There is a roll of tape with dimensions specified in the picture. The tape is 100 meters long when unrolled. How thick is the tape? Take a deep breath and work on this problem step-by-step.

1 — incorrect

2 — incorrect

3 — incorrect

Wow, didn’t expect that!

Recall test #2 — text prompt with prompt engineering resulted in 3/3 correct.

In this multimodal test, I’ve added the image as supporting context, yet all 3 answers are wrong. I mistakenly assumed more context would help.

But notice GPT-4o incorrectly interprets 5cm as radius, instead of diameter:

Sabrina Ramonov @ sabrina.dev

Key takeaway:

The emphasis here is consistency.

Previously with Chain-of-Thought, I got the same answer 3 times in a row.

But because GPT-4o’s image understanding mistakenly thought 5cm was radius, not diameter, it was consistently wrong by a factor of 4.

It seems GPT-4o’s image understanding struggles with these finer details.

Conclusion

Reiterating my goal at the start, I wanted to know:

can GPT-4o solve this problem by analyzing just the prompt?

can GPT-4o solve this problem by combining prompt and image?

can GPT-4o solve this problem with the help of prompt engineering?

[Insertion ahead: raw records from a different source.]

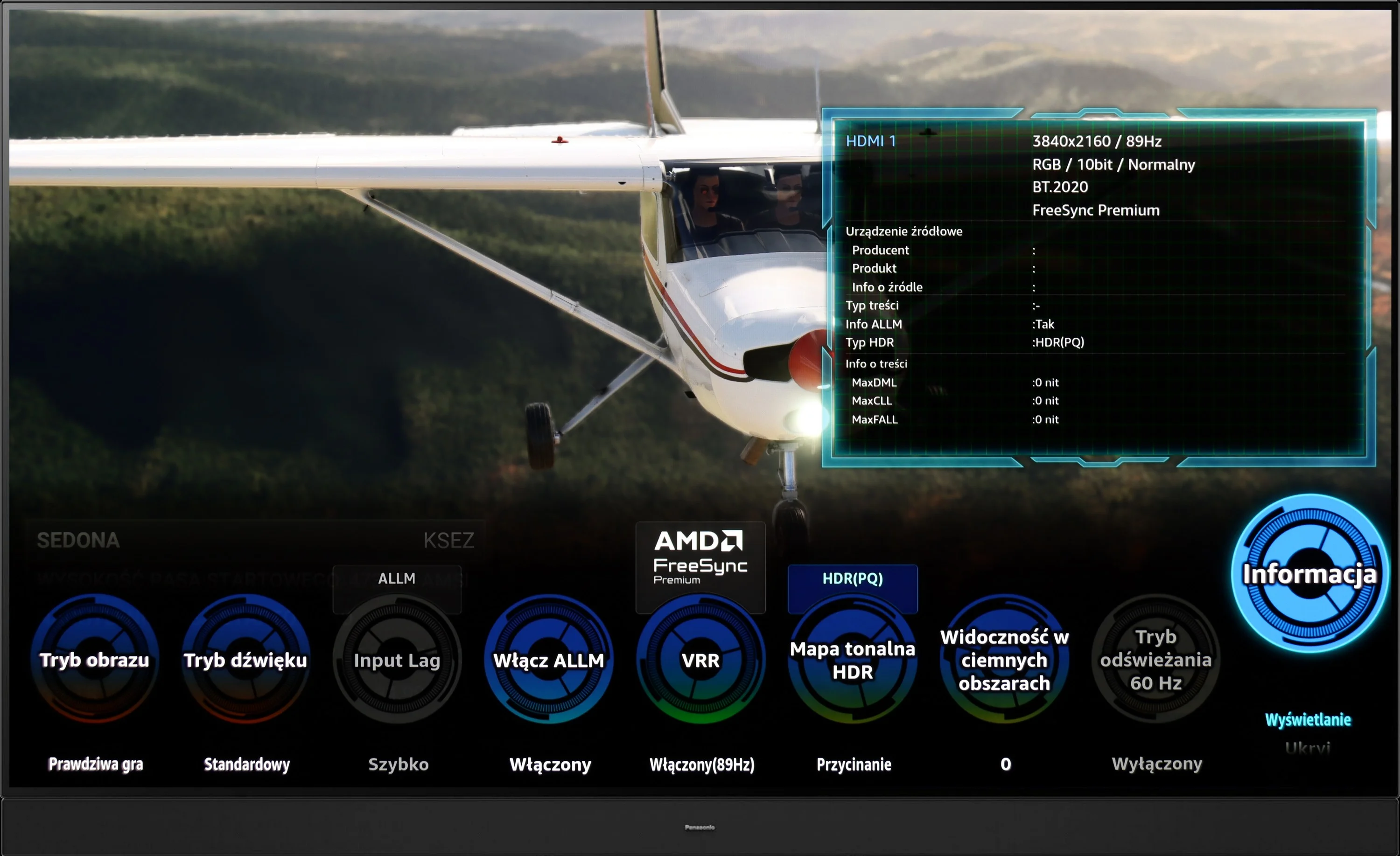Click the Włączony(89Hz) VRR status text

(702, 765)
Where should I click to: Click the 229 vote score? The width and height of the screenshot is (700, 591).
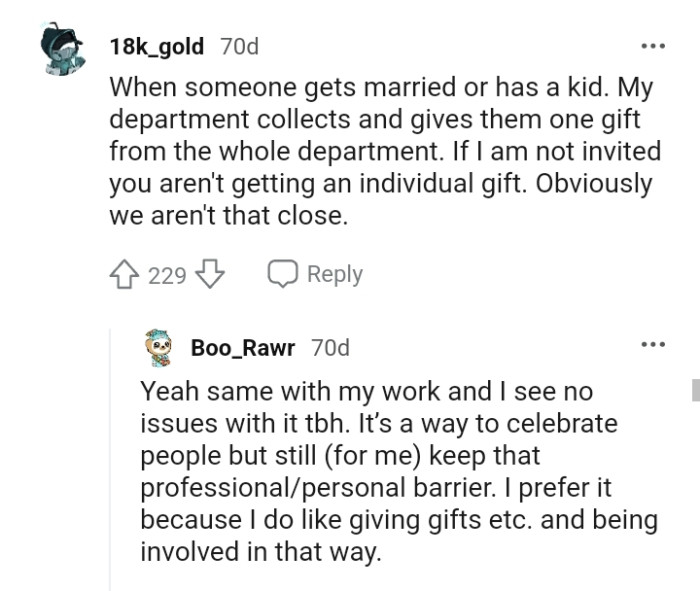pos(168,274)
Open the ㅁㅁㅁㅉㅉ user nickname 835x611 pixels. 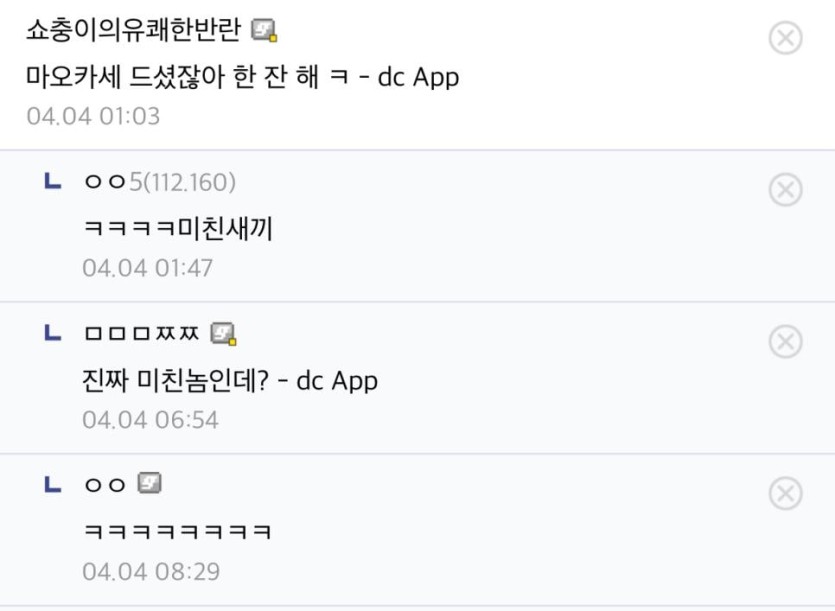click(x=142, y=333)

I tested single vs multi modality, as well as the prompt engineering technique called Chain-of-Thought.

One Modality

Prompt only, no image Zero-shot Chain of Thought

Multi Modality

Dimensions inside image, missing data Prompt and image Zero-shot Chain-of-Thought and image

The Winner?

One modality

Text-only prompt with zero-shot Chain-of-Thought prompt engineering ????

Be honest, was that your first guess?

This concludes part 2 of this series Test Driving ChatGPT-4o!